Haute Couture That’s Fit for the King of Bling – Bloomberg

Luxury consolidation begins at home. Rather than splashing out on Tiffany & Co., Burberry Group Plc or Michael Kors Holdings Ltd., French billionaire Bernard Arnault is taking full control of Christian Dior for about 12 billion euros ($13 billion).

Christian Dior operates as a holding company for most of the Arnault family’s 47 percent stake in luxury giant LVMH. It also owns the Christian Dior brand, stores and couture house.

In a second part to the deal, LVMH will buy those operating assets, known as Christian Dior Couture, for an enterprise value of 6.5 billion Euros.


Both LVMH and Dior Couture have been buoyed by a revival sweeping the high-end fashion industry as Chinese buyers return. That has strengthened LVMH’s finances. Gearing was just 12 percent at the end of last year, according to the company.

By offering a 15 percent premium for the residual shareholding, the Arnault family hopes to achieve a long-held aim of taking full control of Dior, without being accused of trying to get it cheap.

Arnault will rid himself of potentially troublesome minorities. And given he already owns 74 percent, holdouts would struggle to extract a higher price. Hence, Dior shares were trading just below the offer value late Tuesday morning.

The Arnaults are using the rump of their holding in Hermes International as acquisition currency for buying the Dior holding company. With Hermes shares close to record highs, it’s a good time to cash in that final chip.

Are there grounds for non-family LVMH investors to grumble about paying a high price to buy Christian Dior Couture from another part of the Arnault empire, with the company taking on more debt to do so?

Probably not. High-margin fashion and leather goods were the star performers for LVMH in a blockbuster first quarter. Bulking up in this area makes sense. Plus it cuts the company’s reliance on the less exclusive Louis Vuitton brand. LVMH shares rose too on the deal.

▶ _Given problem_: Proceed with the article on Bernard Arnault's takeover of Christian Dior, picking up after its final sentence. The listing after this point is not needed.

▶ _Data lines_:
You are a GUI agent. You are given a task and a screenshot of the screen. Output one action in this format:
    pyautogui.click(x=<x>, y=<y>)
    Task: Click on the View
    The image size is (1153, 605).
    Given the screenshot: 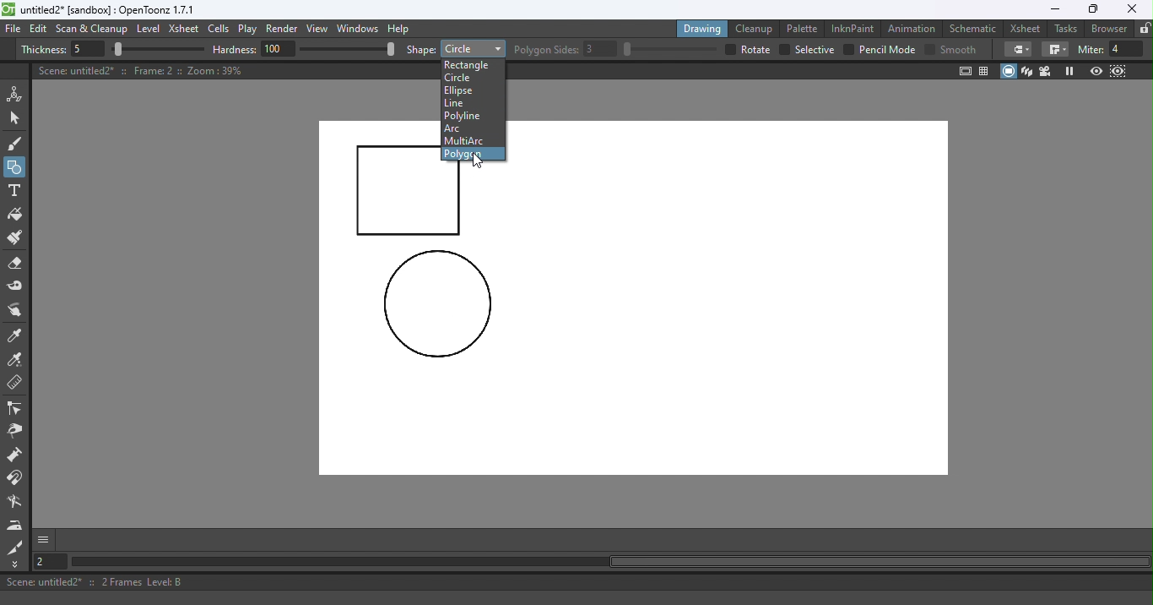 What is the action you would take?
    pyautogui.click(x=320, y=30)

▶ _Exercise output_:
But there are some parties for whom Arnault’s clever rejigging is less good news. The first is Hermes. While the maker of the Birkin bag will rid itself of the Arnault overhang, this might put downward pressure on the share price.

Analysts at Exane BNP Paribas have been arguing for some time that Hermes could lose its special cachet, and become more akin to its peers. Its shares trade on a lavish 37 times expected earnings, compared to a less opulent 20 times for the Bloomberg Intelligence luxury peer group. LVMH is on 23 times.

Arnault’s readiness to sell out of Hermes may be a warning sign. Plus, with no shareholding left, any lingering hopes of LVMH having another tilt at Hermes have evaporated.

Indeed, any struggling luxury groups wishing for Arnault to rescue them should be disheartened that he’s decided to use his firepower for house-keeping instead. Even after snapping up Dior, LVMH’s gearing will be just 35 percent, according to the company. But any further dealmaking would probably be targeted on watches or jewelry brands. 

Tiffany, Burberry and Michael Kors might not like it, but for now Arnault is sticking to what he knows best.

Chris Hughes assisted on this column.

Elaine He provided graphics.

This column does not necessarily reflect the opinion of Bloomberg LP and its owners.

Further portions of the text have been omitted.